Ich kann mich noch an die beiden kurzen, aussprechbaren Passwörter erinnern, die für mich im Sommer 1966 am MIT generiert wurden. Es waren zwei, nicht nur eines, da eines Tages jemand die Datei mit den Passwörtern und die Datei mit der Login-Meldung des Tages verwechselte. Da die Passwörter unverschlüsselt gespeichert waren, konnte dadurch jeder, der sich anmeldete, sämtliche Passwörter einsehen.

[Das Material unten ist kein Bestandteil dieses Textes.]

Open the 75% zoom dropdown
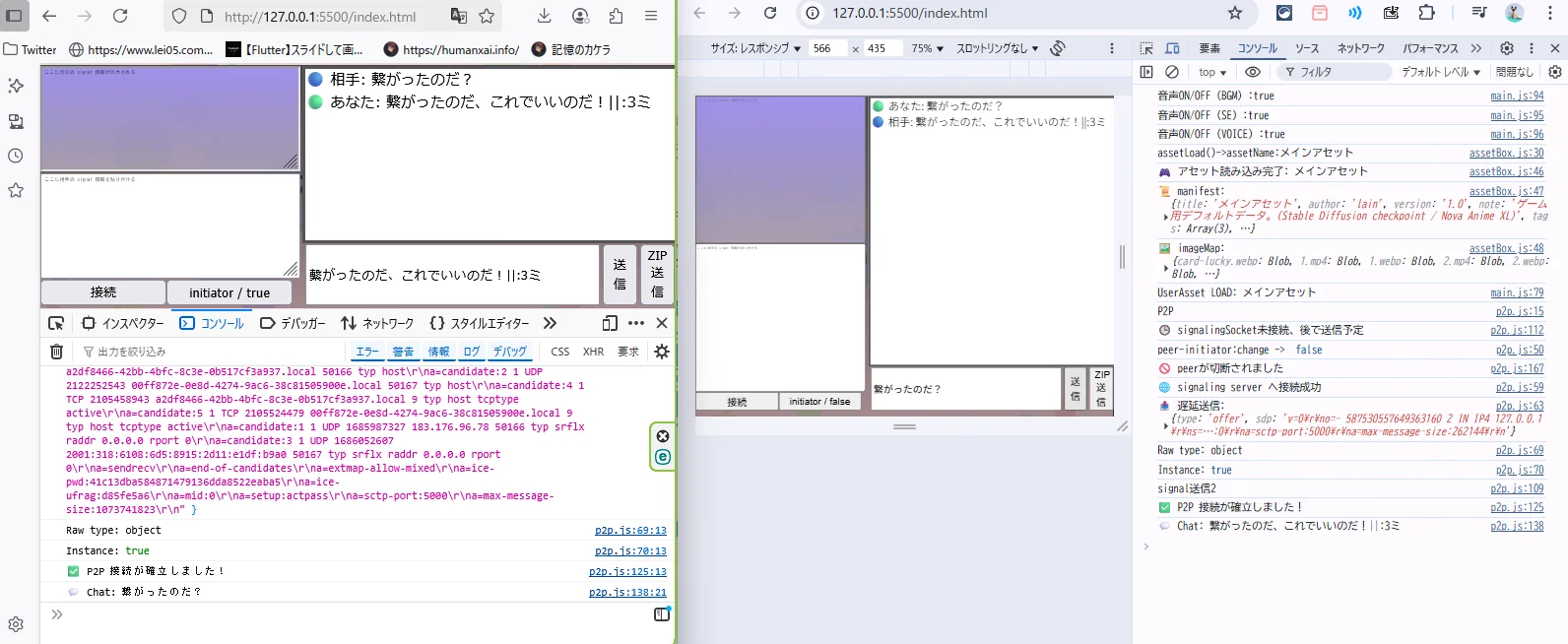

Mein Büro gehörte eigentlich Prof. Joseph Weizenbaum, der den Sommer über aber nicht da war, sodass ich es nicht mit ihm teilen musste. Anfang 1966 hatte Weizenbaum eine Beschreibung von Eliza veröffentlicht, einem Programm, das ein Gespräch mit einem Psychologen der Rogers-Schule simulierte. Eliza stellte einen der ersten Versuche dar, zur Interaktion mit einem Computer auf natürliche Sprache zurückzugreifen. Die Simulation wirkte erstaunlich überzeugend, zumindest wenn man ihr zum ersten Mal ausgesetzt wurde, und ich hatte großen Spaß dabei, sie Besuchern stolz vorzuführen. Heute sind im Web viele Eliza-Simulatoren zu finden. Es ist immer noch recht vergnüglich, ein paar Minuten damit herumzuspielen, allerdings werden ihre Schwächen sehr bald deutlich.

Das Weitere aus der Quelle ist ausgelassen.